After my anger subsides, I do get upset that my past losers are the only ones contacting me, however, once they are denied enough they usually forget me.
It's like they can smell when you're doing well and like to give you emotional whiplash. Stay busy and stay strong. Think about how good you felt finishing the race. You made that good feeling yourself. Remember that.
Brilliant post...love the analogy.
It is a great post Sarah, sorry they are causing you pain. I think you are very brave. Much more so than I.
Oh Sweetie, you and I must share a blood line somewhere. It's scary how much we share the same luck. If it's any consolation I spent the better part of Sunday crying. Once in the afternoon in the shower then again in the night in my car sitting in the rain. I think the trick is to not let those stupid little reminders that niggle their way in get us down. Instead in our crappy moments we must remember to use them as a reminder of how far we have come and triumphed.

Source material:
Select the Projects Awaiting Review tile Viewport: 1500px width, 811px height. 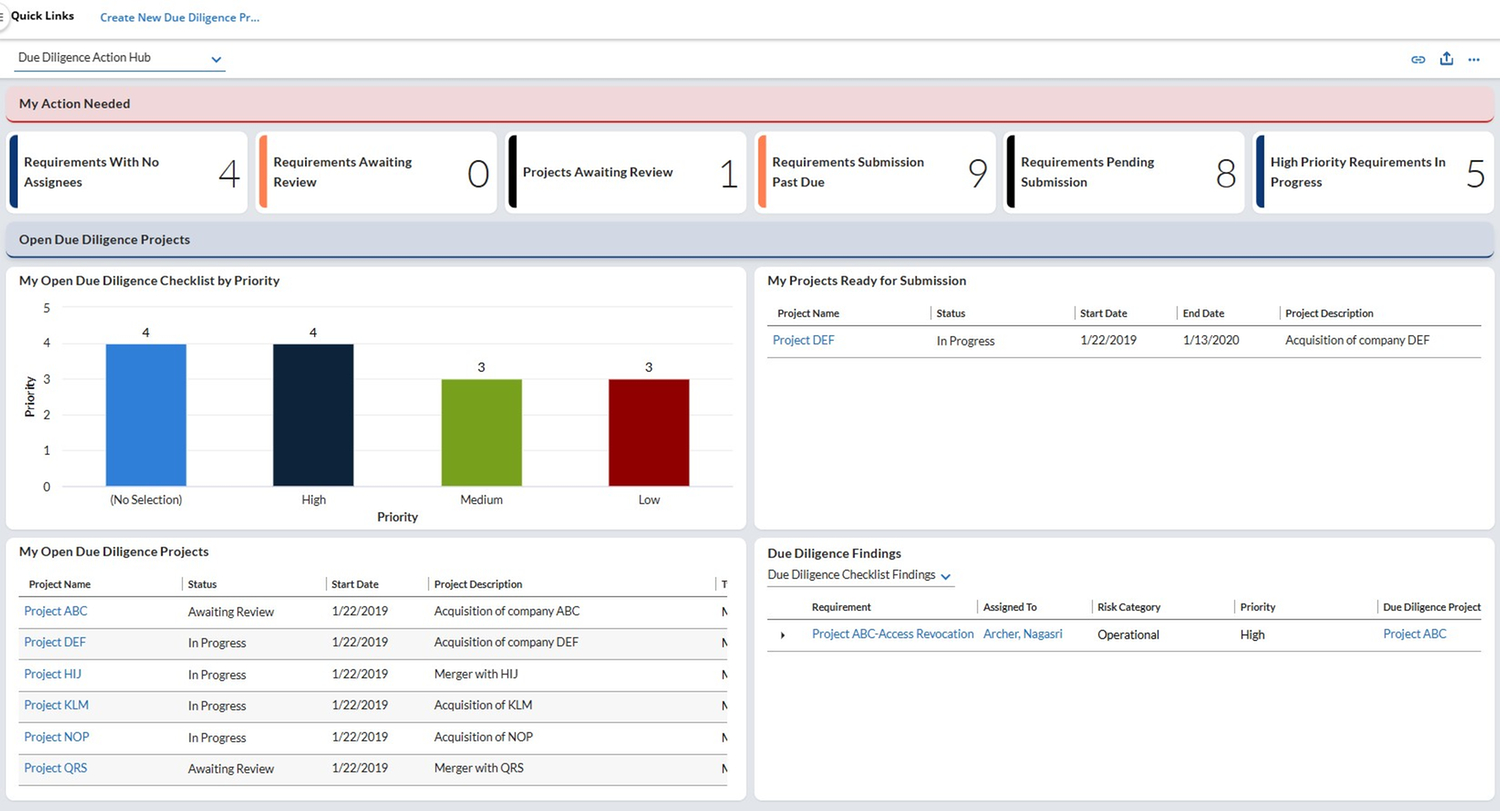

Required task:
Reproduce the portion of the comment thread above between "Oh Sweetie, you" and "come and triumphed.", inclusive.

Final answer:
Oh Sweetie, you and I must share a blood line somewhere. It's scary how much we share the same luck. If it's any consolation I spent the better part of Sunday crying. Once in the afternoon in the shower then again in the night in my car sitting in the rain. I think the trick is to not let those stupid little reminders that niggle their way in get us down. Instead in our crappy moments we must remember to use them as a reminder of how far we have come and triumphed.